(Data entries)
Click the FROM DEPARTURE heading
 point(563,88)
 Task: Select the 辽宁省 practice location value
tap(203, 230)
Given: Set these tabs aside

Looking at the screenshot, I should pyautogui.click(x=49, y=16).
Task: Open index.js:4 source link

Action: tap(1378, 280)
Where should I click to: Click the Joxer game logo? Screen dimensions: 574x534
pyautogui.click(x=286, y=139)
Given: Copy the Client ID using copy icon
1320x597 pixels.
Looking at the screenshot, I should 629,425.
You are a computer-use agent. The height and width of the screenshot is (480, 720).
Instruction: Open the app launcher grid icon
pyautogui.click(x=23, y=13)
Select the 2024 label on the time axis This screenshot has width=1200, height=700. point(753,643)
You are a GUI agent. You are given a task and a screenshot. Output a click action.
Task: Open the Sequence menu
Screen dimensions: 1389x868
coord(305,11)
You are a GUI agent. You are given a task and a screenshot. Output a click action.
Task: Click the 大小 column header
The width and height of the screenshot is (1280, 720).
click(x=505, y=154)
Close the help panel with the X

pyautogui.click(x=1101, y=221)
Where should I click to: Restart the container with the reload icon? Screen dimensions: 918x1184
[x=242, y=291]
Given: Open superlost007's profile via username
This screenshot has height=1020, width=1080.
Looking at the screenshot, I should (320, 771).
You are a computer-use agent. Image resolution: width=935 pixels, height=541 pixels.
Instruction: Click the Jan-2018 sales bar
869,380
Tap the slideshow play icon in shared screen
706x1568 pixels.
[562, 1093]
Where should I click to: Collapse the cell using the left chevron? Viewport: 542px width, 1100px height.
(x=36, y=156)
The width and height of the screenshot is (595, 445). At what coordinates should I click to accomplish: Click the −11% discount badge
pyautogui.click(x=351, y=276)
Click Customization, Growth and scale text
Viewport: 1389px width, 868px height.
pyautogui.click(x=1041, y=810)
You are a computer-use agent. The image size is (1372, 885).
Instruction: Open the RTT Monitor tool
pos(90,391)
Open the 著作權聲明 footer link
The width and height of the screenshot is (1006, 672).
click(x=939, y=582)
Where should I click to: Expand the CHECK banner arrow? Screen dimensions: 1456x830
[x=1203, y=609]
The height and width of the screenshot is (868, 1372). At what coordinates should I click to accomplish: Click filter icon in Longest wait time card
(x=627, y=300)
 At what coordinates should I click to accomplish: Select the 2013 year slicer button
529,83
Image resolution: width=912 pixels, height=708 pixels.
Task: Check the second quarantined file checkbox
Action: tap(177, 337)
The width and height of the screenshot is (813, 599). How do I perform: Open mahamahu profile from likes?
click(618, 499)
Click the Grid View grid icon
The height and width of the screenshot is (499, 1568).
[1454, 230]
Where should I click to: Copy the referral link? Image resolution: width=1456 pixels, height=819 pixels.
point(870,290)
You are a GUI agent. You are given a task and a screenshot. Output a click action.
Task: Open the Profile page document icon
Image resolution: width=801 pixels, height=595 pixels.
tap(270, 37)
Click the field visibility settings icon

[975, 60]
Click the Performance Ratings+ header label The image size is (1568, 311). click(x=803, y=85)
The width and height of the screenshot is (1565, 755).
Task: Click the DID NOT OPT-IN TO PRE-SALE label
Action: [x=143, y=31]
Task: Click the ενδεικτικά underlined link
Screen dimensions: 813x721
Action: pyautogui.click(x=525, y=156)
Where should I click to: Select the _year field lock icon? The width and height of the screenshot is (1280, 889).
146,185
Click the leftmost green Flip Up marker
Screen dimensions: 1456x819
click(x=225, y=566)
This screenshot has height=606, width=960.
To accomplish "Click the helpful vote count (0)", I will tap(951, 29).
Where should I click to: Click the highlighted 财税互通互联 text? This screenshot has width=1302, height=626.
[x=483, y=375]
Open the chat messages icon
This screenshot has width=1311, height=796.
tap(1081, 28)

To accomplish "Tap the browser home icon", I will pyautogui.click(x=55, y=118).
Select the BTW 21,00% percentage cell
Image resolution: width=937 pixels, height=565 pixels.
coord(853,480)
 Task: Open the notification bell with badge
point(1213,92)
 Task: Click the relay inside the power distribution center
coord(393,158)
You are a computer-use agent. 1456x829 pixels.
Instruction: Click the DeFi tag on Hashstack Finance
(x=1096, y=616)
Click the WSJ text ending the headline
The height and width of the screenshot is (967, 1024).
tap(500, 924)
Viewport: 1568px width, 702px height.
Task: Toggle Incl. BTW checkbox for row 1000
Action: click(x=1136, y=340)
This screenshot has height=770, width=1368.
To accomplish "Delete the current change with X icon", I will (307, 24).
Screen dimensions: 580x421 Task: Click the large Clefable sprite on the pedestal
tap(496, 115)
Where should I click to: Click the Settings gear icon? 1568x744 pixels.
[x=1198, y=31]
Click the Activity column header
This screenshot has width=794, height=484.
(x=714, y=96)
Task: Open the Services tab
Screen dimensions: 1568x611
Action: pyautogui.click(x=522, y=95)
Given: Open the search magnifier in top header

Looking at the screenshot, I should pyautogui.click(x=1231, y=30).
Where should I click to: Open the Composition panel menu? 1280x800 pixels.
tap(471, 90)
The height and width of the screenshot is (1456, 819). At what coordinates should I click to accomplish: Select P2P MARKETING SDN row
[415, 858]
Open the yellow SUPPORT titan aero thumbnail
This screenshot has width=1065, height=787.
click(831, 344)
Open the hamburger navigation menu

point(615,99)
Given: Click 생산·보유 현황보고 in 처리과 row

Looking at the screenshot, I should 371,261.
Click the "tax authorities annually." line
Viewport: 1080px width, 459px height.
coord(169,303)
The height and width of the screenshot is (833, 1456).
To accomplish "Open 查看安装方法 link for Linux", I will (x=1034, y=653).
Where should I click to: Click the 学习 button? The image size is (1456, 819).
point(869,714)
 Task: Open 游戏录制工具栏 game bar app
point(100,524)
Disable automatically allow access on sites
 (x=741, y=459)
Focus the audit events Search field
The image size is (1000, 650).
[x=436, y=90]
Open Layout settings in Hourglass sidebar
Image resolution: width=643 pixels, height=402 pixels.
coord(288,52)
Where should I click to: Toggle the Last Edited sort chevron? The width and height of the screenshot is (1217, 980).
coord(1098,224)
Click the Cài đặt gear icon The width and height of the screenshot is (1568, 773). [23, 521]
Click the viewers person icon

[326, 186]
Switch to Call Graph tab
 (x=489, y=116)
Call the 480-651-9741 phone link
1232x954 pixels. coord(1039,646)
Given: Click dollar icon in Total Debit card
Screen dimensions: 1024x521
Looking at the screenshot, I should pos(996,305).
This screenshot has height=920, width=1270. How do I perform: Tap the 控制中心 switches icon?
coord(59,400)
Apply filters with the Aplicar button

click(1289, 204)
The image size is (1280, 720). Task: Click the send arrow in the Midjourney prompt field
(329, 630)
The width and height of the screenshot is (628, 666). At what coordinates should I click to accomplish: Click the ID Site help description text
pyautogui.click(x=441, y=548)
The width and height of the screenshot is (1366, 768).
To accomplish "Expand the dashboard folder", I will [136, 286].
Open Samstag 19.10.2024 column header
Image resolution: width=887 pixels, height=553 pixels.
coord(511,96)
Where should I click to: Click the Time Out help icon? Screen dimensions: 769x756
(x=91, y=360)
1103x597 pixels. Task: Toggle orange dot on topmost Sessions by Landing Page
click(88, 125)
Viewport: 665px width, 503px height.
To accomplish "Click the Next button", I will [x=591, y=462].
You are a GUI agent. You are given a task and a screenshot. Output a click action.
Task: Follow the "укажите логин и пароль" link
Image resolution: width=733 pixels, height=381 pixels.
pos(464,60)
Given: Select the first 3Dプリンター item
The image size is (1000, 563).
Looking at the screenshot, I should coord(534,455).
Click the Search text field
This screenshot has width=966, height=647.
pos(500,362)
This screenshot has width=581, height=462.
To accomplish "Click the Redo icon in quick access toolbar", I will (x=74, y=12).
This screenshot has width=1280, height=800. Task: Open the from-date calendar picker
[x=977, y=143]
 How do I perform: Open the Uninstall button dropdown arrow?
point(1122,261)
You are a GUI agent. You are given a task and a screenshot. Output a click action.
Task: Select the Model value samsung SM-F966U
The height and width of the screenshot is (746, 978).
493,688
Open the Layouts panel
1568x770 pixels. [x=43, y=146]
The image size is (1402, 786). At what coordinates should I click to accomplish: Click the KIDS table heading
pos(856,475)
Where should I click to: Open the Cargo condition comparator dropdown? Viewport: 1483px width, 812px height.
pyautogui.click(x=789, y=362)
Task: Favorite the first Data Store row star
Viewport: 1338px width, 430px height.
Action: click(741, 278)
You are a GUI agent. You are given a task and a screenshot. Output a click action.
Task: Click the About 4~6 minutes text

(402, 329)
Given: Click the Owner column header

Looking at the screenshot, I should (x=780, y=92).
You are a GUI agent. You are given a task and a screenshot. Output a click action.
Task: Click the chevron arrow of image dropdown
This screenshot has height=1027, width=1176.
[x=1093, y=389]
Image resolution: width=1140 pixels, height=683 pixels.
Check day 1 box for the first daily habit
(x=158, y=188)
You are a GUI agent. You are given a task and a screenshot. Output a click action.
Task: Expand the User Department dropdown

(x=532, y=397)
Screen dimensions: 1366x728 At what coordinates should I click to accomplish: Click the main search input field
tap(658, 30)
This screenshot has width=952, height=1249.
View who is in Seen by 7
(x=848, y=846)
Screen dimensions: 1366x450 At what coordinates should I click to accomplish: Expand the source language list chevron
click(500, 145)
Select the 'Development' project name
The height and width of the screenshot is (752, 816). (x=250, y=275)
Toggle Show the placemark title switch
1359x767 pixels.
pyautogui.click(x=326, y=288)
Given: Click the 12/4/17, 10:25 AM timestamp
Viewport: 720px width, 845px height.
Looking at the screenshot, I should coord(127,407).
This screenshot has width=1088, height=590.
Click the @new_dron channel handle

> **The task**:
Copy out the stretch of the records above from their start through the line that contains "pyautogui.click(x=286, y=139)", including both ends.

> **Exercise solution**:
Click the FROM DEPARTURE heading
 point(563,88)
 Task: Select the 辽宁省 practice location value
tap(203, 230)
Given: Set these tabs aside

Looking at the screenshot, I should pyautogui.click(x=49, y=16).
Task: Open index.js:4 source link

Action: tap(1378, 280)
Where should I click to: Click the Joxer game logo? Screen dimensions: 574x534
pyautogui.click(x=286, y=139)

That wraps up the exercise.